Antigens of H1N1 (EA H1N1 and pdm/09 H1N1 subtypes) and H3N2 subtypes were provided by Harbin Veterinary Research Institute, Chinese Academy of Agriculture Sciences (Harbin, China).

2.4. Hemagglutination Inhibition (HI) Tests

Before the HI tests were performed, all serum samples were treated using the Trypsin-Heat-Periodate method (General Administration of Quality Supervision, Inspection, and Quarantine of the People's Republic of China, Standardization Administration GB/T 27535-2011 Detection method of hemagglutination inhibition antibody against swine influenza [S]. Beijing: Standards Press of China, 2012. (in Chinese)) to remove nonspecific hemagglutinating inhibitors. In brief, 15 μL of trypsin (0.8% W/V) was added to 30 μL of serum, and the mixture was incubated for 30 min at 56°C. The samples were then cooled to room temperature, and immediately after, 90 μL of potassium periodate (0.01 mol/L) was added. The mixture was then incubated at room temperature for 15 min. Then, 90 μL of glycerin (1%) was added, and the mixture was incubated at room temperature for 15 min. Finally, 75 μL of phosphate-buffered saline was added, and the mixture was stored at 4°C.

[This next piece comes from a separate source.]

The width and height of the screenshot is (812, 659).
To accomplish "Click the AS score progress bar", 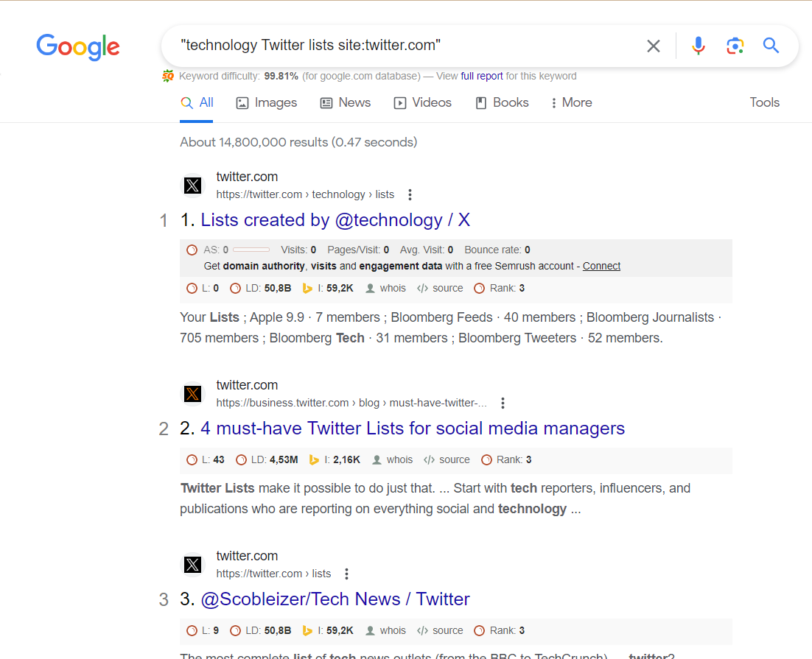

The prepared serum samples (30 μL) were mixed with four hemagglutinin units of virus (30 μL) in 96-well plates and cultured at room temperature for 15 min. A volume of 30 μL of chicken erythrocytes (1%) was added to each well, mixed, and then cultured at room temperature for 15 min. In each test conducted, the serum (standard positive serum) against EA H1N1, pdm/09 H1N1, and H3N2 IAV-S were used as positive controls, and SPF chicken serum (standard negative serum) was used for negative controls. HI antibody titers ≥1: 10 were defined as serologically positive.

3. Results

All serum samples were tested for antibodies specific to EA H1N1, pdm/09 H1N1, and H3N2 subtype viral antigens using the HI test. Of the 40,343 pig serum samples tested, 19,682 (48.79%) were positive. Among which, the highest positivity rate was for EA H1N1 (9,986; 24.75%), followed by pdm/09 H1N1 (3,205; 7.94%). Only 24 samples were positive for H3N2 (0.06%). Copositive samples were also analyzed, with 6389 being positive for EA H1N1 and pdm/09 H1N1 (15.84%). A total of 37 samples were copositive for H3N2 and EA H1N1 (0.09%), while 18 samples were copositive for pdm/09 H1N1 (0.04%). A total of 23 samples were positive for all antigens, including those from EA H1N1, pdm/09 H1N1, and H3N2 (0.06%; Table 1). Thus, the results showed that positivity to the H1N1 subtype was dominant. There were also cases of mixed infections involving two or three subtypes.

Table 1.

Serological survey of the feeding stages of IAV-S in the swine population in China, 2016-2021.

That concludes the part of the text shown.